Abstract: Maintaining energy homeostasis in response to altered nutrient conditions is essential for animals to sustain life and developmental growth. Like mammals, the fruit fly Drosophila melanogaster regulates its metabolism and growth in response to environmental or nutritional cues. Acetylation is a reversible post-translational modification that has emerged as one of the major players in metabolic regulation since almost all metabolic enzymes are acetylated. However, the functional roles of enzyme protein acetylation are rarely characterized, and it is largely unknown how acetylation mediates energy homeostasis during animal development.

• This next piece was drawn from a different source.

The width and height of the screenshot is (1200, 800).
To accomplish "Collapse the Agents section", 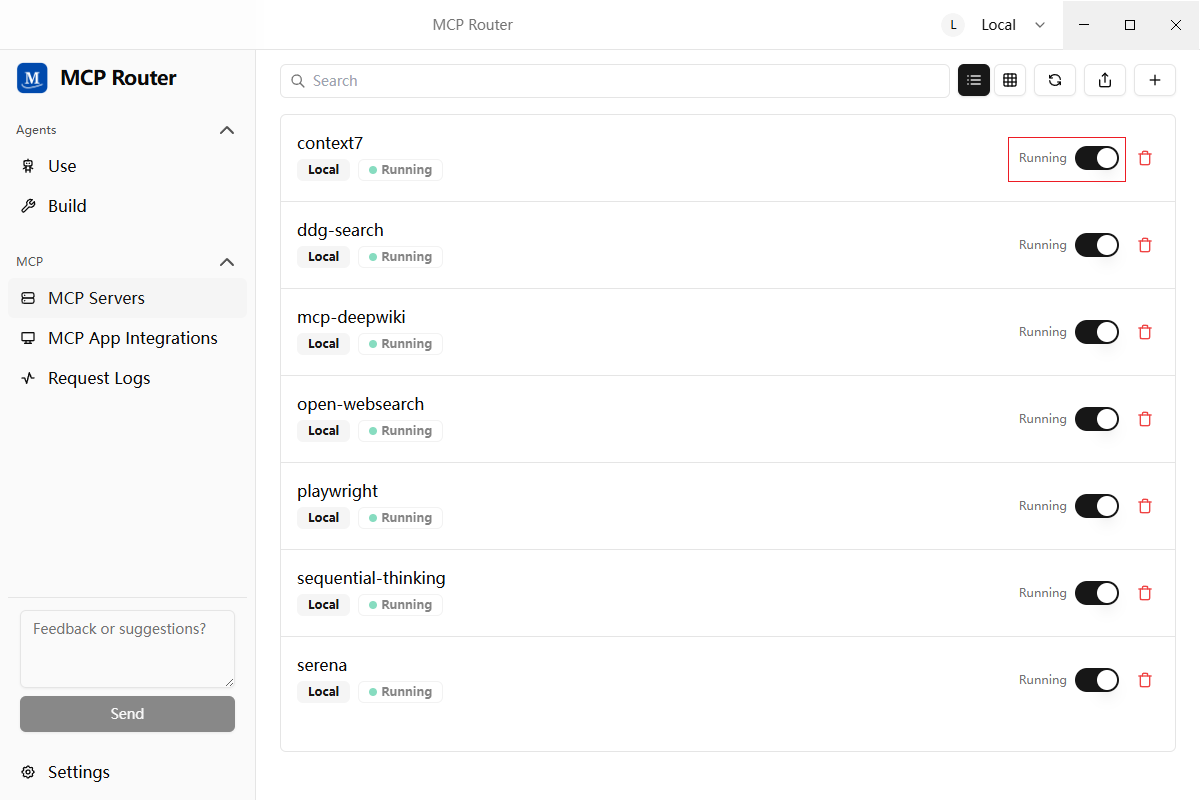I will (227, 130).
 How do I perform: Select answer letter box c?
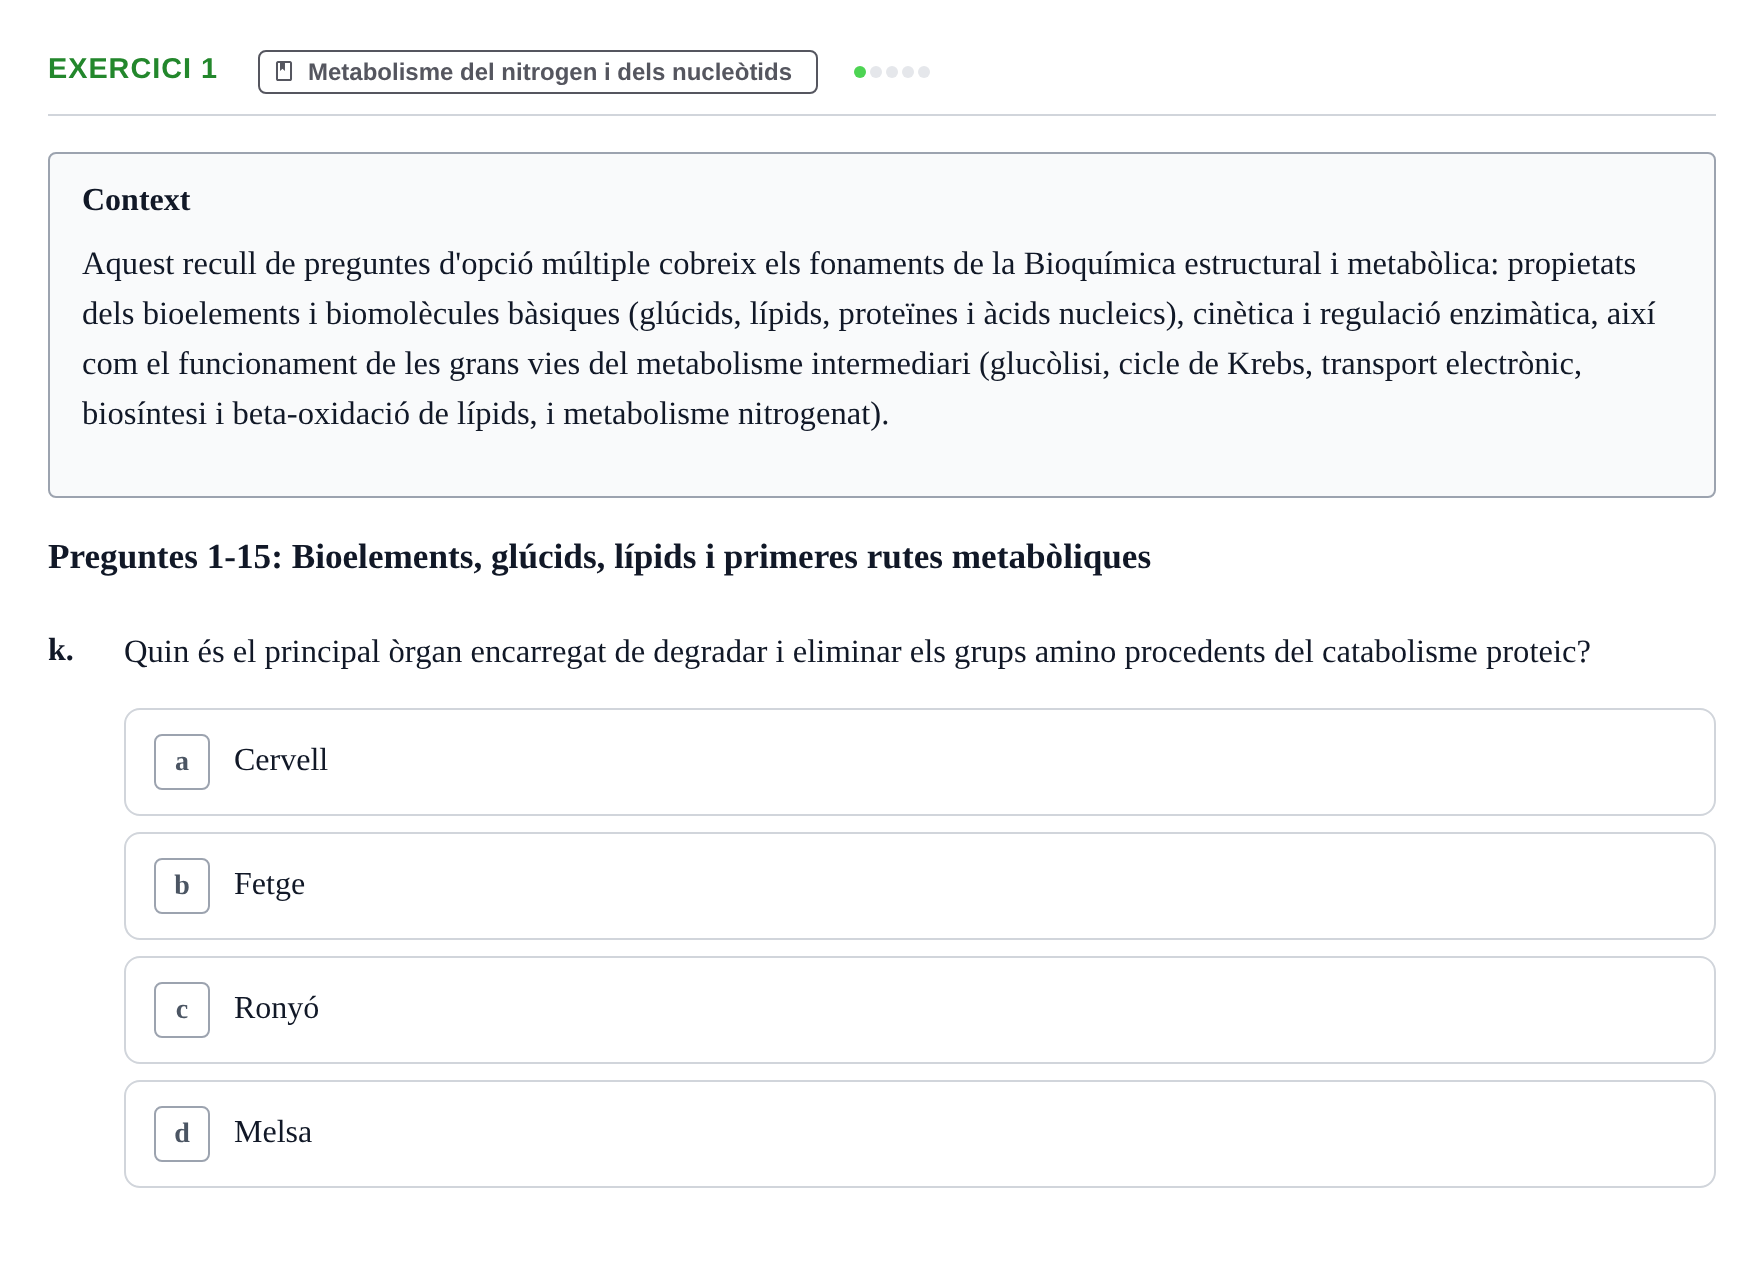(182, 1010)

De novo lipogenesis (DNL) is a crucial aspect of the fruit fly developmental metabolic process. It has been well established that the functions of enzymes in the DNL pathway are regulated at transcription and translation steps. However, we unexpectedly found that protein expression of the essential lipogenic enzyme fatty acid synthase (FASN1) remained at similar level from the second-instar larvae to third-instar larvae stage (L2 to L3), the stages when lipid accumulation and lipogenesis were highly upregulated. Instead, the acetylation level of FASN1 was significantly increased, which was correlated with its enzymatic activity. Our further genetics and biochemical studies showed that acetylation of the lysine residue K813 was required for the elevation of lipogenesis, body fat accumulation, and expected animal development timing. Protein acetylation is controlled mainly by acetyltransferases (KATs) and deacetylases (KDACs) that transfer acetyl- group from acetyl-Coenzyme A (acetyl-CoA) to the target lysine or remove acetyl- group from the lysine sites. Intriguingly, we found that K813 was nonenzymatically acetylated by acetyl-CoA in a dosage-dependent manner without the catalyzation of KATs. Furthermore, autoacetylation of K813 was mediated by a conserved P-loop-like motif (N-xx-G-x-A) nearby K813. Lastly, we found that K813 was deacetylated by Sirt1, bringing FASN activity to baseline. In summary, this work uncovers a novel role of acetyl-CoA-mediated autoacetylation of FASN1 in developmental lipogenesis and reveals a self-regulatory system that controls metabolic homeostasis by linking acetyl-CoA, lysine acetylation, and DNL.